How to complete this task
Take the lines below beginning at the line that has "How do I perform: Open the Billing page?" and stopping after the line that has "Task: Select row 3 header", and print them exactly as they are, with no other lines.

Stored items
☆ ☆ ☆ ☆ ☆ ☆ ☆

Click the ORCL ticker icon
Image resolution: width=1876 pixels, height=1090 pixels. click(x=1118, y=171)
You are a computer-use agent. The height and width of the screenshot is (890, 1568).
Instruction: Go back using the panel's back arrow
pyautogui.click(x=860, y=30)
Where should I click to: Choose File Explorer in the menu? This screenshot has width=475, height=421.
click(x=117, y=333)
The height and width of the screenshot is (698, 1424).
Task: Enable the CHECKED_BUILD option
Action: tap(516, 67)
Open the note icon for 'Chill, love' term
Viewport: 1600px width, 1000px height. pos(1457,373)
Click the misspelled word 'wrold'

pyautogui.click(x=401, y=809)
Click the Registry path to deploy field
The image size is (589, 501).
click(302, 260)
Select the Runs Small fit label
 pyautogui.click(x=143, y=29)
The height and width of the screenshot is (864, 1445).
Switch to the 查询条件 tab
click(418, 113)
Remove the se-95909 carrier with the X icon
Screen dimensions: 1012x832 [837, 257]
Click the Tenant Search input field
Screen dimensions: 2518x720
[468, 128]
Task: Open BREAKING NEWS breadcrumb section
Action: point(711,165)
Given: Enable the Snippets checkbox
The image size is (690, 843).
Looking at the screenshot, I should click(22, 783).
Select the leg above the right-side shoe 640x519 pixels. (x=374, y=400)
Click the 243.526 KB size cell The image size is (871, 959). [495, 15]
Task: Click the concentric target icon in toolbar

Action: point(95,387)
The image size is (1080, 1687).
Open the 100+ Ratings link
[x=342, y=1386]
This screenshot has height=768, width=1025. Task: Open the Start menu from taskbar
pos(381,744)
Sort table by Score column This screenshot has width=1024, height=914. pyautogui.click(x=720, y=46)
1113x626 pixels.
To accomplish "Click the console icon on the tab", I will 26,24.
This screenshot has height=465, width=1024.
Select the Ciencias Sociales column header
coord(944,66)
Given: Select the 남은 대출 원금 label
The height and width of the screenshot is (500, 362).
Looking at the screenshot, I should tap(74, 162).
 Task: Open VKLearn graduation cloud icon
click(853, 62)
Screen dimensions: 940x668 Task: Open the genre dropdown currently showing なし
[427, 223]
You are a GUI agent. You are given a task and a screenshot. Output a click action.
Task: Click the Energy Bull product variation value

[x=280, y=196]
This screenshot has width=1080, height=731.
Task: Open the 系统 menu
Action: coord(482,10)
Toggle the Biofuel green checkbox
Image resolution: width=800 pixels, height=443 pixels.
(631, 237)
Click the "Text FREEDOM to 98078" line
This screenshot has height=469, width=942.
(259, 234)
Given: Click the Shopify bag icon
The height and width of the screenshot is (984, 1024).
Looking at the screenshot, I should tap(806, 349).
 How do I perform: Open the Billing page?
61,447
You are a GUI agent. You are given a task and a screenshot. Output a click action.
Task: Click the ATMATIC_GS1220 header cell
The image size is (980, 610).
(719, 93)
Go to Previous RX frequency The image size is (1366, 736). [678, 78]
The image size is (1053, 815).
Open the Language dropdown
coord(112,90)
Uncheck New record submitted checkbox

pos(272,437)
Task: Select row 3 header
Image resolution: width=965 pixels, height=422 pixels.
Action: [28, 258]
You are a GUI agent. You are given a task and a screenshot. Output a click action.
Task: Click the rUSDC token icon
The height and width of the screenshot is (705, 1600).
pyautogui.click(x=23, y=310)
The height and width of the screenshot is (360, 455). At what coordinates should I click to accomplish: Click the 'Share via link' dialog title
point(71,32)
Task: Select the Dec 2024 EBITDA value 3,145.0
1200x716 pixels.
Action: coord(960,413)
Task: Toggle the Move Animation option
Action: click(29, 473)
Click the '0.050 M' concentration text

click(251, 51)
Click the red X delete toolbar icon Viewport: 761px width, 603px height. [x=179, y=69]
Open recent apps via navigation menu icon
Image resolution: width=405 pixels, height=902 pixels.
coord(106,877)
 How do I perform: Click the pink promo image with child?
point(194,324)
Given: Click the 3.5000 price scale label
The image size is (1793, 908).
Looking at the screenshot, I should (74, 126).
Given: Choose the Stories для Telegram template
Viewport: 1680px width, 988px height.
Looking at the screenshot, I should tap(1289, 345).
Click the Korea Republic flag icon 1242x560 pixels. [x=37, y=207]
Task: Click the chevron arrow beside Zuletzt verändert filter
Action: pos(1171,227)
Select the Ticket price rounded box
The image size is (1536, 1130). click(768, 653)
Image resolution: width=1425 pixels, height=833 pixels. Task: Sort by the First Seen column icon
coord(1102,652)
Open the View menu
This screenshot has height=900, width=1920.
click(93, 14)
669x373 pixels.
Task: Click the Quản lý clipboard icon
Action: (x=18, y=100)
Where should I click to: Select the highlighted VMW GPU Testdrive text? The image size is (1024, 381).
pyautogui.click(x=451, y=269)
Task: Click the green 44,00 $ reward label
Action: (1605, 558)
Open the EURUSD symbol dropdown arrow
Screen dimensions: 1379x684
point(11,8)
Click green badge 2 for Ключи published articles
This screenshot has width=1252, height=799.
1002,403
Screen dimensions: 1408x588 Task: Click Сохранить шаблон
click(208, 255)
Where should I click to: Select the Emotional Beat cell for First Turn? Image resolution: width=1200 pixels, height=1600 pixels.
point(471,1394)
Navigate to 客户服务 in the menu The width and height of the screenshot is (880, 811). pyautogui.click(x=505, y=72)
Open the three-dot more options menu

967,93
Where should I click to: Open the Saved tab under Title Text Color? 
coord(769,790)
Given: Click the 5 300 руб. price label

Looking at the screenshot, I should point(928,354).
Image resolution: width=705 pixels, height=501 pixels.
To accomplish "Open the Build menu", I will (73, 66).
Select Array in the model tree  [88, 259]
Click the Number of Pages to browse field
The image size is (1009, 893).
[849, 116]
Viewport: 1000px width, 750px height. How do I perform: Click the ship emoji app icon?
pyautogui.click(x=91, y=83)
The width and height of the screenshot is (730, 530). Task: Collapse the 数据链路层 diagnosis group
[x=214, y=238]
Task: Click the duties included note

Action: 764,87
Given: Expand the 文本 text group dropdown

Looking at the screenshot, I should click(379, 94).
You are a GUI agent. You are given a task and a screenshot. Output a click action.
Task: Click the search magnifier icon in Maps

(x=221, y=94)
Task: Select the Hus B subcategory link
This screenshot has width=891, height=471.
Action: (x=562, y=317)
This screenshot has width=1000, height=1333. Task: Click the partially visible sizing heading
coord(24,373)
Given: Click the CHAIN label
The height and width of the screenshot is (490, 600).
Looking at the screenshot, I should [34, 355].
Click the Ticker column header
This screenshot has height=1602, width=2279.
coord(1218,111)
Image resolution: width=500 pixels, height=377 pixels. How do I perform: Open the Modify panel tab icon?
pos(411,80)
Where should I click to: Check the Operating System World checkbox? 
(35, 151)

☆ ☆ ☆ ☆ ☆ ☆ ☆

Completed task
 How do I perform: Open the Billing page?
61,447
You are a GUI agent. You are given a task and a screenshot. Output a click action.
Task: Click the ATMATIC_GS1220 header cell
The image size is (980, 610).
(719, 93)
Go to Previous RX frequency The image size is (1366, 736). [678, 78]
The image size is (1053, 815).
Open the Language dropdown
coord(112,90)
Uncheck New record submitted checkbox

pos(272,437)
Task: Select row 3 header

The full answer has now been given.